One of the specimens was originally thought to be of Plateosaurus, a famous long-necked dinosaur that lived in Germany, France, and Switzerland during the Triassic Period.
“It is exciting to find close relatives of the famous Plateosaurus, hundreds of which have been found here in Germany,” said co-author Dr. Oliver Wings of MLU.
The team performed micro-CT scans of the bones, which allowed them to create digital 3D models of the internal structures and bones still covered in sediment.
From these findings, it is known that the two skulls of the so-called new species are juvenile and almost adult individuals. Regardless of size, the differences in bone structure are small and relate only to proportions.
The new Greenland dinosaur is different from all the other sauropodomorphs discovered so far. But they do have similarities with dinosaurs found in Brazil, such as Macrocollum and Unaysaurus, which are nearly 15 million years older.
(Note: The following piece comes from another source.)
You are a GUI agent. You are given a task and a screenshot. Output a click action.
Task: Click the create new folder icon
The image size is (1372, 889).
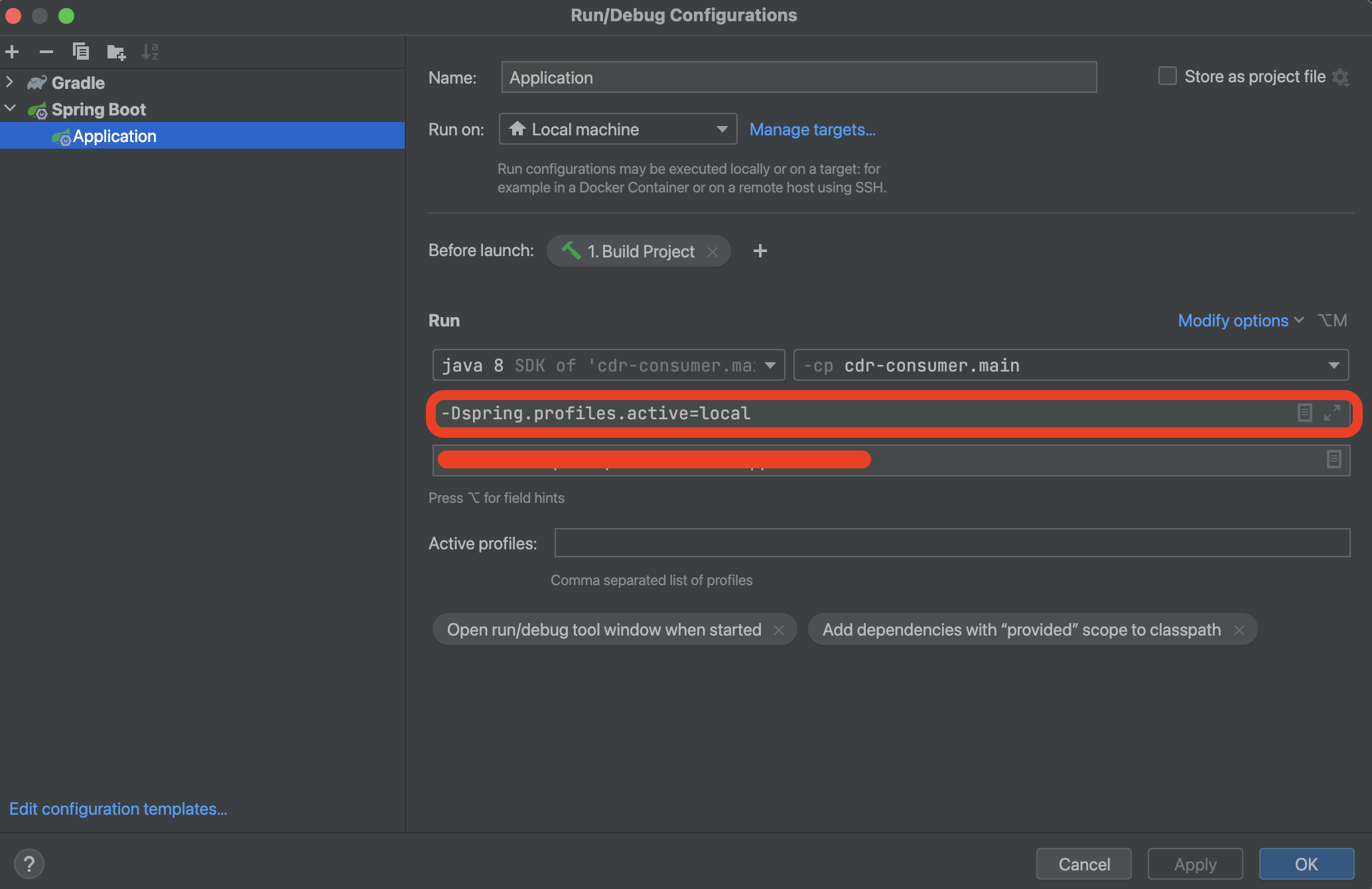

Together with Plateosaurus from Germany, they formed a group of plateosaurids that had relatively graceful bipeds that reached 3 to 10 meters in length.
“The anatomy of the two skulls is unique in many ways, for example in the shape and proportions of the bones. This specimen certainly belongs to a new species,” said lead author Victor Beccari, who conducted the analysis at NOVA University Lisbon.
This dinosaur that lived in Greenland is thought to have lived about 214 million years ago during the Late Triassic Period. It was at this time that the supercontinent Pangea broke up and the Atlantic Ocean began to form.
“At that time, the Earth was undergoing a climate change that allowed the first plant-eating dinosaurs to reach Europe and beyond,” explains Professor Lars Clemmensen from the University of Copenhagen.
This new find of dinosaur fossils in Greenland is the first evidence of a distinct species, which not only adds to the diversity of dinosaurs from the Late Triassic (235-201 million years ago).
After this scientific work is completed, the dinosaur fossil will be transferred to the Danish Museum of Natural History.